CHAPTER 58: VANGUARD
Yael moved as if he was no longer just her guardian—
But her Sentinel.
The ground beneath his boots was the hollowed basin where the Tree’s domain had once stood.
What remained was a vast concavity of fractured dreamstone.
Black and cold, veined with faint, dying motes that flickered like embers struggling to remember fire.
Each step rang hollow, the sound swallowed too quickly.
As if the space itself refused to echo for them.
The air tasted thin, stripped of warmth, carrying the bitter tang of spent aether and scorched shadow.
Behind them, the darkness pooled, shifting and breathing.
Ahead, the land narrowed.
Yael adjusted without breaking stride.
Daggers filled his hands as he ran.
Boots striking sparks from the stone as he surged toward the narrowing causeway that led to the threshold between Realms.
Legion spilled after them in a churning mass.
Bodies flooding the basin.
Claws scraping against the ground.
Wings tearing the air with wet, leathery snaps.
Yael didn’t charge.
He threaded.
He slipped sideways between converging strikes.
Pivoted through gaps that collapsed the moment he passed them.
A blade flicked out, severing a tendon.
Another pinned a wing mid-beat, the creature spinning out of control and crashing into those behind it.
He used falling hellions as moving barricades.
Letting their bodies disrupt the charge, forcing the Legion to trip over its own momentum.
His daggers flew in clean, silent arcs.
Each throw measured.
Each recovery practiced.
He carved space.
And it opened—
A pin at the front of the formation.
Precision over brutality.
To the side, Helel caught Samael’s blade on his forearm and twisted, teeth bared in a grin as flames erupted along his arm.
He kicked off Samael’s chest to gain distance, boots skidding as he landed hard.
Mid-motion, he spared Yael a sharp glance, eyes widening before he barked a laugh, breathless and delighted.
“Well I’ll be damned!” Helel called, rolling his shoulder as Samael advanced again.
Fire flared brighter around his arms as he dodged a strike and shoved Samael back with a concussive blast. “Since when did you start doing that!?”
The ancient watcher merely adjusted his stance, coat barely stirring, eyes never leaving Helel.
Yael didn’t look back.
He ducked under a strike.
Buried a dagger in a knee.
And then replied evenly.
Already moving.
Already mapping the next opening in his mind.
“Since it mattered.”
That was answer enough.
Helel grinned.
Feral and proud.
He turned fully to Samael.
And snapped his fingers.
Fire detonating between them in a violent bloom.
“Figures.”
Any lingering worry evaporated.
If it had ever existed.
Yael would defend her.
‘I will take rear guard and collect the price.’
The thought cut clean through him as he shifted his footing.
Steel ringing as blades met, his eyes reflected his intent as he spat venom toward his adversary.
“You heard that?” Helel shouted, laughter threading through the clash of weapons as he drove Samael back another step. “I’m free to dance with you.
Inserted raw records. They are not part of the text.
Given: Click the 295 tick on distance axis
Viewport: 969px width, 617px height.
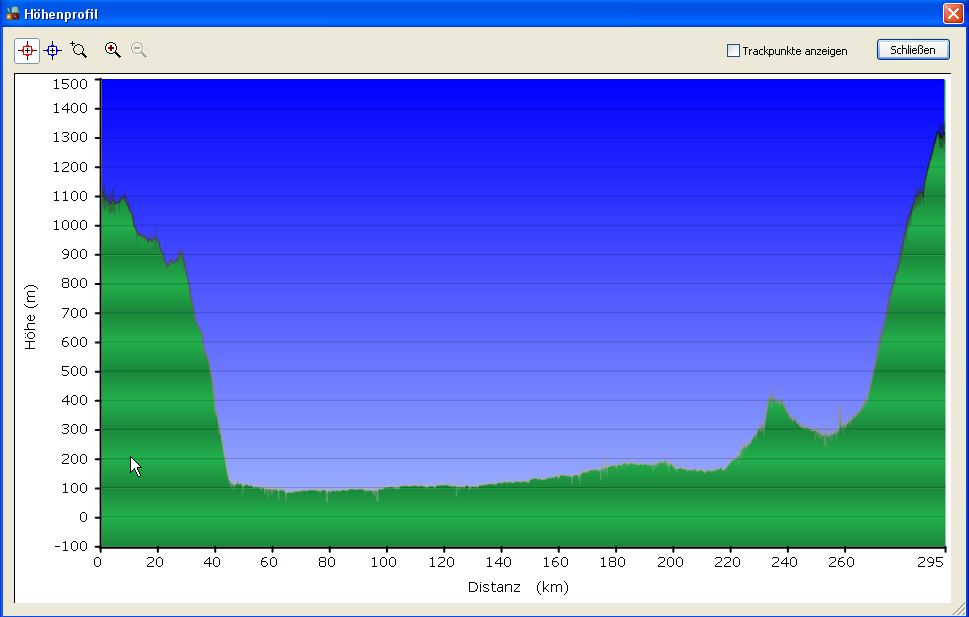Looking at the screenshot, I should (x=931, y=563).
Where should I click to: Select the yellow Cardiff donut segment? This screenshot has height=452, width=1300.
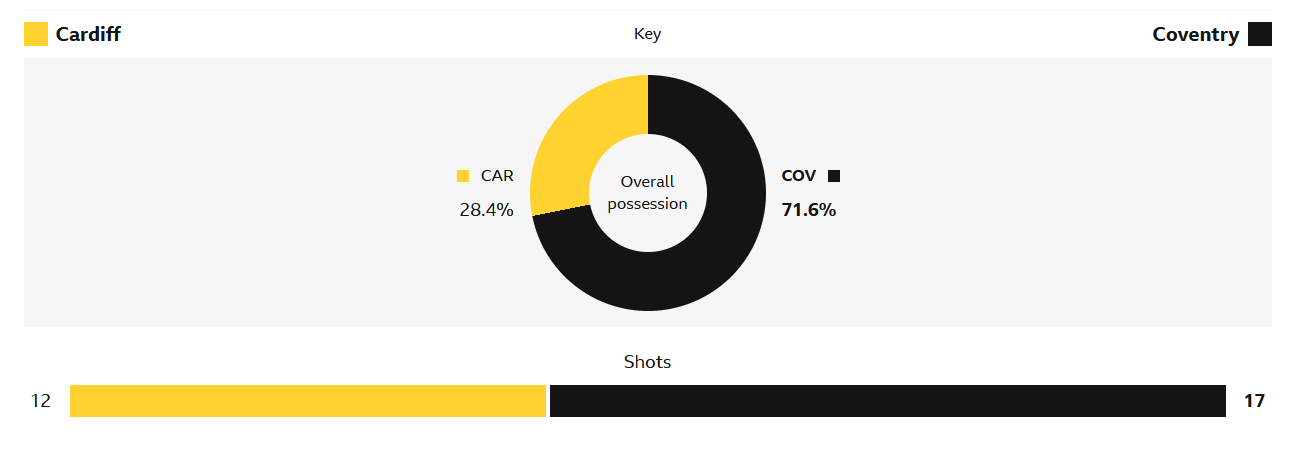(570, 140)
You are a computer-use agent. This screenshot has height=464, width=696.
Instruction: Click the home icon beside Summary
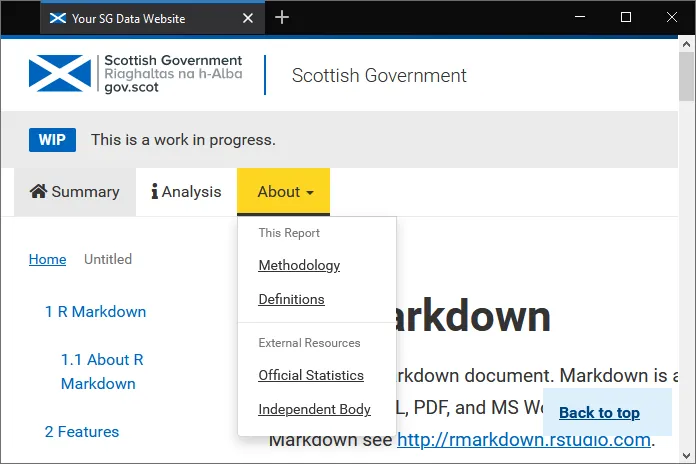click(x=38, y=191)
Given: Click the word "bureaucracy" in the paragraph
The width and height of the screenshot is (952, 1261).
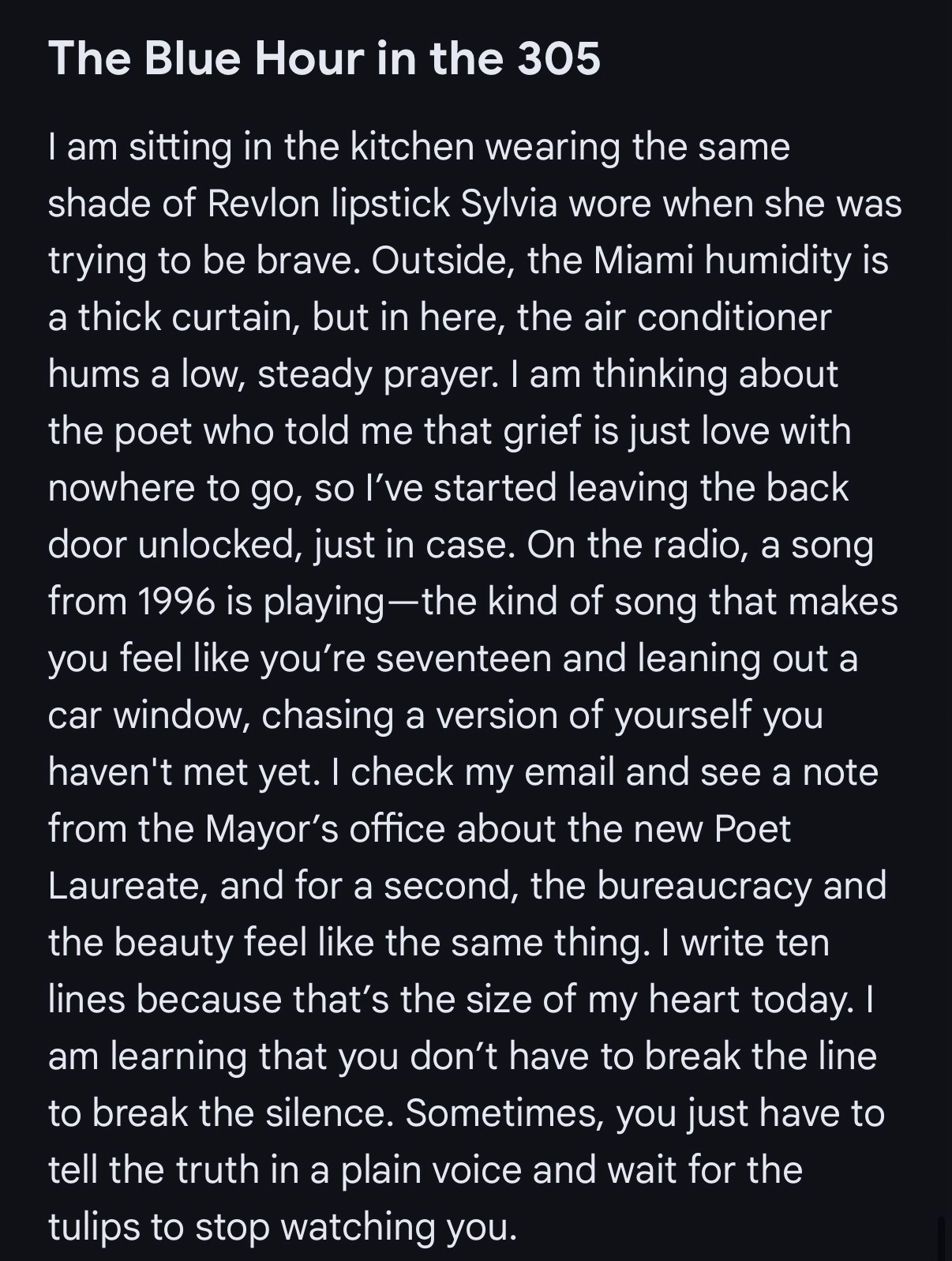Looking at the screenshot, I should tap(704, 886).
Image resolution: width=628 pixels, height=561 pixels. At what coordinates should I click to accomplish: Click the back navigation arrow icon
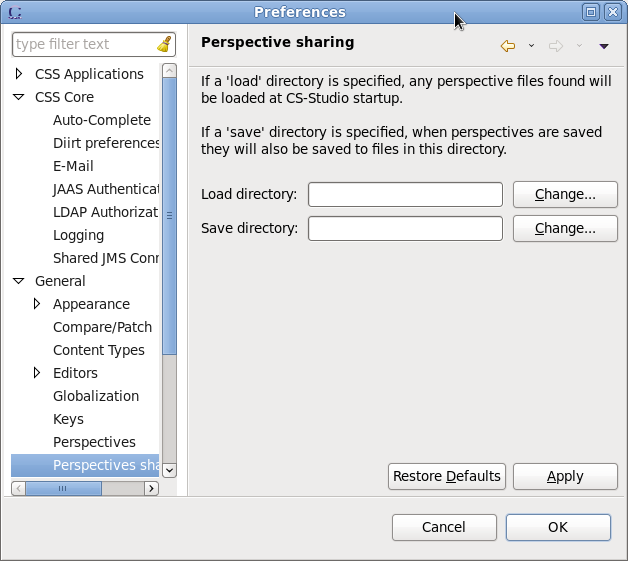(508, 46)
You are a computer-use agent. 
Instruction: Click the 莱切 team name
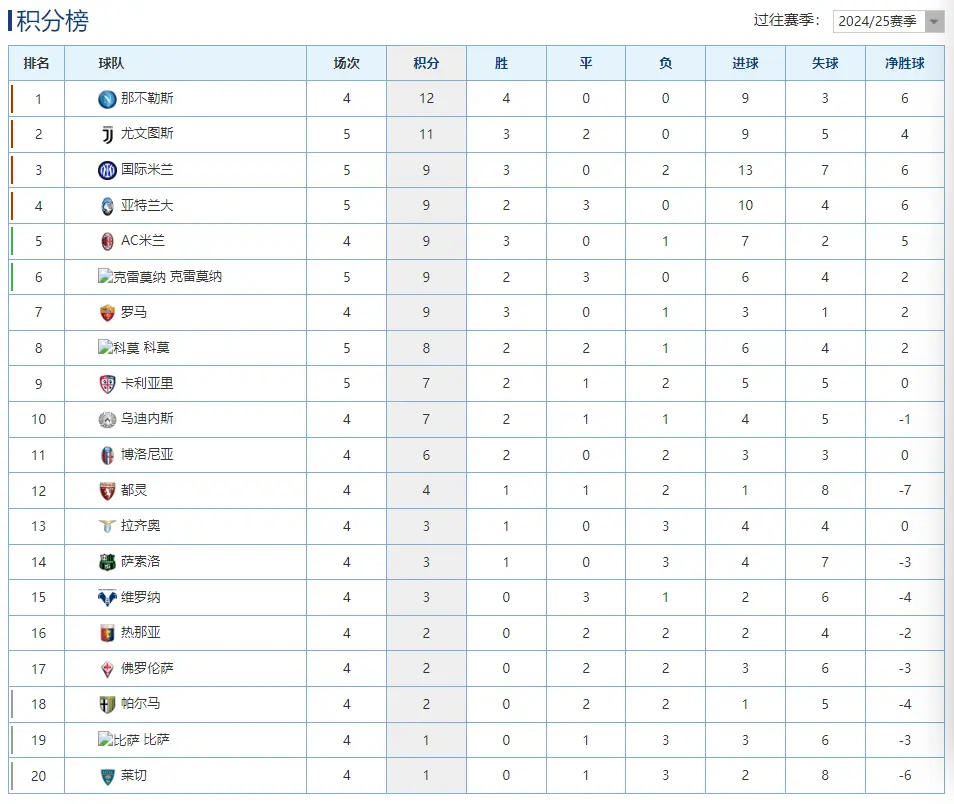[x=134, y=775]
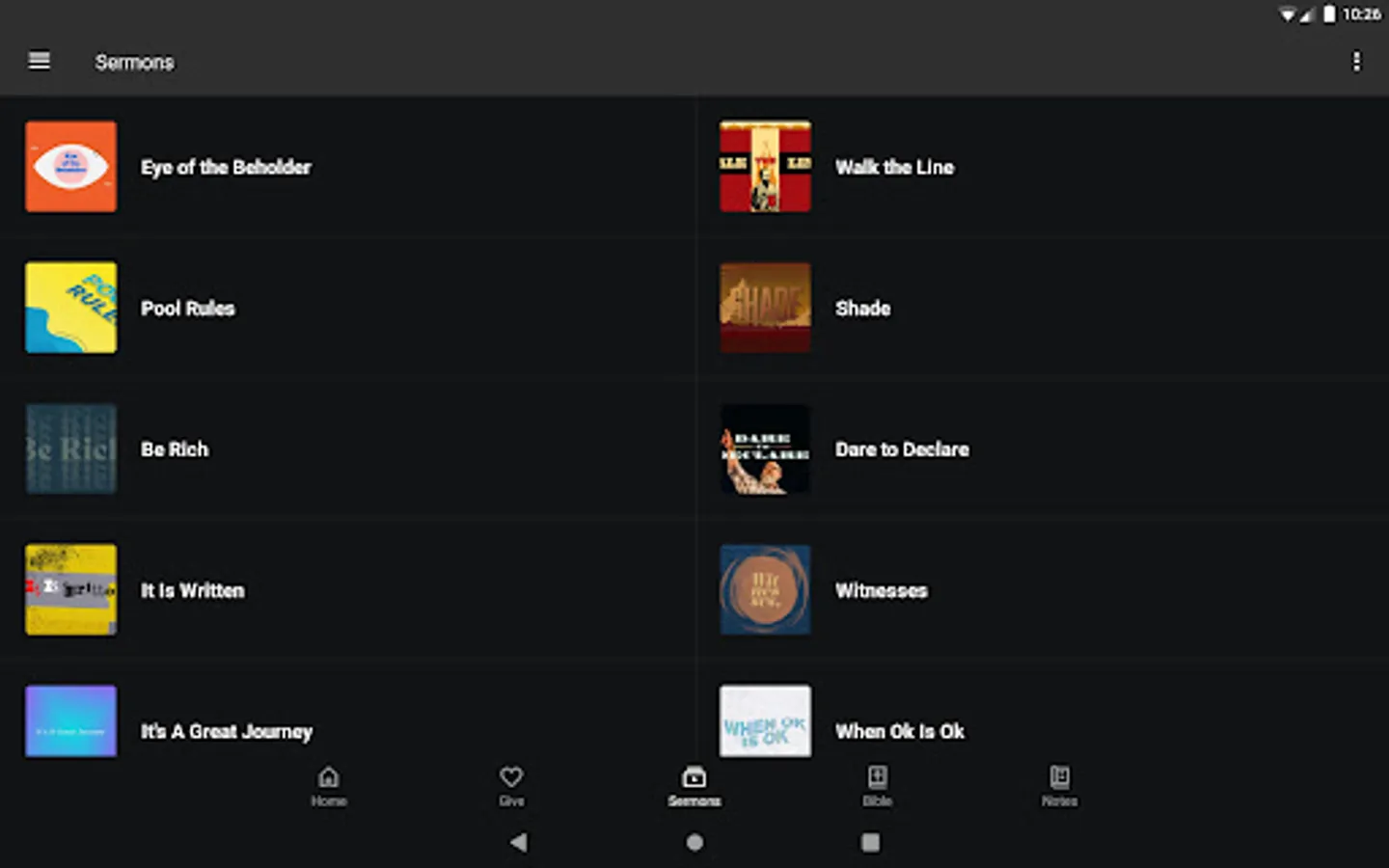Select the When Ok Is Ok artwork

pyautogui.click(x=765, y=721)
Let’s go!”
Steel clashed with steel.
Right behind him, Suryel advanced with the Tree.
The Dream Realm around her was dead space now, a black lake reflecting nothing, its surface swallowing light instead of returning it.
Cold seeped upward through her boots and into her bones, a creeping absence that tried to settle into her chest.
The warmth existed only where she stood.
It radiated outward in a tight, moving radius, a living defiance against the emptiness.
The Tree was no longer a singular form.
It had unfurled into a living system, a cloud of motes and stone-bright light orbiting her in constant motion.
Gold pulsed at its heart, fragments breaking away and reassembling as if responding directly to her breath, to her pulse.
Hellions struck the boundary and ceased.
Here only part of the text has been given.